D – Inconvénients et contre-indications :

Le vaccin anticoquelucheux peut entraîner des réactions locales ou générales (fébricule). Mais ce sont les accidents neurologiques (encéphalopathies), dont le risque est évalué à environ 1 pour 300 000 vaccinés, qui sont la cause de désaffection pour ce vaccin dans certains pays. Le risque d’accident vaccinal grave est nettement inférieur au risque de mortalité par la coqueluche. Les antécédents neurologiques, même de « simples convulsions hyperpyrétiques » sont une contre-indication à la vaccination.

E – Perspectives :

Le vaccin actuel constitué par des corps bactériens entiers inactivés est efficace mais empirique. L’emploi de fractions bactériennes plus immunogènes et mieux tolérées comme la toxine pertussique ou l’hémagglutinine filamenteuse est toujours en cours d’étude. Deux vaccins acellulaires sont développés, l’un au Japon, l’autre en France, basés principalement sur deux antigènes FHA et toxine détoxifiée, leur efficacité sérologique est certaine mais la valeur protectrice des anticorps est difficile à apprécier en raison de la difficulté de comparer deux populations et de la régression du nombre de cas de coqueluche.

VIII – SENSIBILITÉ AUX ANTIBIOTIQUES :

L’antibiothérapie n’a pas une influence significative sur l’évolution d’une coqueluche déclarée dont les signes cliniques sont dus à des facteurs toxiques plus qu’à la présence de bactéries.

B. pertussis est résistant à la pénicilline et à la bacitracine.

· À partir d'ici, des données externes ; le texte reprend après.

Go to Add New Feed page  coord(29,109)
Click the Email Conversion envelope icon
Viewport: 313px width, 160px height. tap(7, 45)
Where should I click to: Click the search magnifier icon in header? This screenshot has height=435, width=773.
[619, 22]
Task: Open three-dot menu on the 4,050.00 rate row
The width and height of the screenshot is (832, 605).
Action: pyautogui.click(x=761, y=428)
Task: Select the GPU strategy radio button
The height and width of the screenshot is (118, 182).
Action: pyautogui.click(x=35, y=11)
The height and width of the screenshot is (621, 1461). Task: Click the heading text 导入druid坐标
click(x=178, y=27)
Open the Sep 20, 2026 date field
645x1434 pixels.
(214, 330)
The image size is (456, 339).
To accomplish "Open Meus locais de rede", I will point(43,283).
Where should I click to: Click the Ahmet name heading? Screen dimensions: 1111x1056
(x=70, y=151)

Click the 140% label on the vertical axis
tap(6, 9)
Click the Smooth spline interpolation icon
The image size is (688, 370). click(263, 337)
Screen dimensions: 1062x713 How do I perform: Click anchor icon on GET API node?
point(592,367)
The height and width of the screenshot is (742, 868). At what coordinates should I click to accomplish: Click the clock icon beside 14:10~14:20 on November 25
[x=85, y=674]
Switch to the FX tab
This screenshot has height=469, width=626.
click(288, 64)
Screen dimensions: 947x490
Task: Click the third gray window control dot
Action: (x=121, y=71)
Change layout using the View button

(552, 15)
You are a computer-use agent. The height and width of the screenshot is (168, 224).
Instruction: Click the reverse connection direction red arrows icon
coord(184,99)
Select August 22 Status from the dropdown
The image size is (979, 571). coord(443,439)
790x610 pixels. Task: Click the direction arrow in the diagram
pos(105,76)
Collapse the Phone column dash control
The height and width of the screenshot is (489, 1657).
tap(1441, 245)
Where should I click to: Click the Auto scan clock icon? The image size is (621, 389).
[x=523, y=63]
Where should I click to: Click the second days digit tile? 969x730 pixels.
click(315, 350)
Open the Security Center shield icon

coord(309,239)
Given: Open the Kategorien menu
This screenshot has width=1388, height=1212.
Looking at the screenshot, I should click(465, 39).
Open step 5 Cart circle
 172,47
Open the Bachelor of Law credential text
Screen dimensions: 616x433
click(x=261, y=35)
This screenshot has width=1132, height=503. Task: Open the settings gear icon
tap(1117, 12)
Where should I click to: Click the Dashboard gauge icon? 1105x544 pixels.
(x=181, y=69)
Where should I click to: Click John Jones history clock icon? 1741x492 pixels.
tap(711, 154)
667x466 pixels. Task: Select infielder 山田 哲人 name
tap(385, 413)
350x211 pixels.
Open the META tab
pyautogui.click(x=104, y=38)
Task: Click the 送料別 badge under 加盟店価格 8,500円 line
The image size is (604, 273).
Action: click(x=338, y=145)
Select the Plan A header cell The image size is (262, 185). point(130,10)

Les antibiotiques actifs in vitro sont : l’érythromycine, la rifampicine, les tétracyclines, les céphalosporines de 3e génération, le chloramphénicol, les fluoroquinolones, le co-trimoxazole et la gentamicine. Il semble que l’érythromycine soit l’antibiotique le plus actif pour prévenir l’infection chez des sujets qui ont été en contact avec des coquelucheux.